▶ _Text under study_
--- START ---
#28: Recalling history
Ewan Dalton
I help Microsoft Partners with strategy, GTM, roadmap & sales alignment | ex-MSFT | IAMCP UK board
tl;dr – press WindowsKey+V on your Windows 10 or 11 PC. If you don’t have Clipboard history turned on, enable it. You’re welcome.
Microsoft unveiled a new range of Surface laptops recently; the foghorn headline is they’re not just PCs, they’re Copilot+ PCs with lots of AI goodness. There was also a lot of news from the Microsoft Build conference this week – Copilot might have mentioned once or twice, but I think they got away with it.
The really big news for PC watchers is concerning the most recent attempt by Microsoft to move away from Intel to ARM processors; tried before with the Windows RT and Surface RT cul-de-sac, then later the Windows 10X project and the Surface Pro X which was ultimately superseded by an Intel-powered replacement.
Apple showed that it was not only possible but desirable to move from power-hungry Intel to lightning fast ARM chips, delivering huge improvements in battery life at minimal expense of application compatibility. The new Surface Laptop 7 purports to deliver power and performance that will finally take the fight to Apple's in-house ARM silicon.
As well as flashing the new hardware, Microsoft also announced a bunch of new capabilities coming to Windows, delivered by snazzy new hardware and the Copilot Runtime which will allow advanced AI computation to take place locally on the device, without having to round-trip to the cloud.
--- END ---
[Stored data entries]
--- START ---
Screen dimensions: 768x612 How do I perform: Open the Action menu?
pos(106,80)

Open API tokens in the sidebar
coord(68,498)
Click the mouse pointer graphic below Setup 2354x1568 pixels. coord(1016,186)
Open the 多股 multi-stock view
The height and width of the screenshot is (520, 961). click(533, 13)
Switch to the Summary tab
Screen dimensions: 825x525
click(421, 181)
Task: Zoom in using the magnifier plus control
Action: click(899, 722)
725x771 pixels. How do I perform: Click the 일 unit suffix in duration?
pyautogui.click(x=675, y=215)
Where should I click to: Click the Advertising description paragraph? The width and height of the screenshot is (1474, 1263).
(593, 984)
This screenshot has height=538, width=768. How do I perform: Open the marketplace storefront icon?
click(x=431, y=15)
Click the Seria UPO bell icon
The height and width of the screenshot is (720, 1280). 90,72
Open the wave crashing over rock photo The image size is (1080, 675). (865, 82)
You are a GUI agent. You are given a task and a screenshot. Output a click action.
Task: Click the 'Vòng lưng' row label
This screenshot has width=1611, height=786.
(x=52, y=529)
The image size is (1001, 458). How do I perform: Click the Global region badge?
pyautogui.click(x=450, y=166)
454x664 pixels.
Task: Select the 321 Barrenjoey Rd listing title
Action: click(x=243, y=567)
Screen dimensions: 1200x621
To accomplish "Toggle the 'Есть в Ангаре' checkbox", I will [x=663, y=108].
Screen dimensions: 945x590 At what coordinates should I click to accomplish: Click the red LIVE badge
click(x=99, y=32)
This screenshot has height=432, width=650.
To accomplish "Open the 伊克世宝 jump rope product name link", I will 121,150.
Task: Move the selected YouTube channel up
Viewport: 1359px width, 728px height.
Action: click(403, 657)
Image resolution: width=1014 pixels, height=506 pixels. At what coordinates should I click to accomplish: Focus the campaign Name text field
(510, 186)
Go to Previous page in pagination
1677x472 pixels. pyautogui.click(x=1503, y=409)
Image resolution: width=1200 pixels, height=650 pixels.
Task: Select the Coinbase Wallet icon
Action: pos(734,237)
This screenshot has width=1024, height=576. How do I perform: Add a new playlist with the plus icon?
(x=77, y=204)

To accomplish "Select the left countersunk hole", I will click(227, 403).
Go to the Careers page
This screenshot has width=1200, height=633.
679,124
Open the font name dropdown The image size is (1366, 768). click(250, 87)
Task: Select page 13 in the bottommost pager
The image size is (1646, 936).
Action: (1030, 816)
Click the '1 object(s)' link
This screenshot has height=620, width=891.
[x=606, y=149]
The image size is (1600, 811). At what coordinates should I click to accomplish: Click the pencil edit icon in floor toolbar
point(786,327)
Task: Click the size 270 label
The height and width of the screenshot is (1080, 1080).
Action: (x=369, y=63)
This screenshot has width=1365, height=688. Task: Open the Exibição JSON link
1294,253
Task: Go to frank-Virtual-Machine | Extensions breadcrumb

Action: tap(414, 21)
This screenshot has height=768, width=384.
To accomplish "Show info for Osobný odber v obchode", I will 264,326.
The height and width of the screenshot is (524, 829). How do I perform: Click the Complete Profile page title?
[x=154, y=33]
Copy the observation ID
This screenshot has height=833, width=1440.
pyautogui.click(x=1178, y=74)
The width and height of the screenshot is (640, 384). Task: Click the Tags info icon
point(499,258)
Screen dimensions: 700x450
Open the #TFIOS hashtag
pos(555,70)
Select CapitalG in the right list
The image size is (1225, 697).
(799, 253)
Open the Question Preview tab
--- END ---
▶ _Task to complete_
Write the next part of the article on Microsoft's Copilot+ PCs, picking up after its last sentence. None of the data is required for this work.

▶ _Task output_
One such AI-powered feature is “Recall”, which captures what the user is doing on the PC over time and will use a local AI model to analyse the data, so you can ask it to bring back whichever document, web page or app you might have been using when you were doing or thinking about something.
So far, the use cases being discussed are a little basic (like “I saw a recipe for a goat’s cheese pizza but can’t remember where it was”) but it could prove really useful when in the wild.
Remembering history
There are plenty of other places where history is recorded as you do your thang on a PC. Office apps remember documents you’ve been using in the past either by presenting the Most-Recently Used (MRU) list or letting you search across common document areas.
Outlook will cache the email addresses you’ve sent to before, browsers like Edge have an extensive and searchable history of pages you’ve been to, and even Windows Explorer’s Home tab shows you all the documents you’ve opened recently alongside ones you might have pinned as favourites.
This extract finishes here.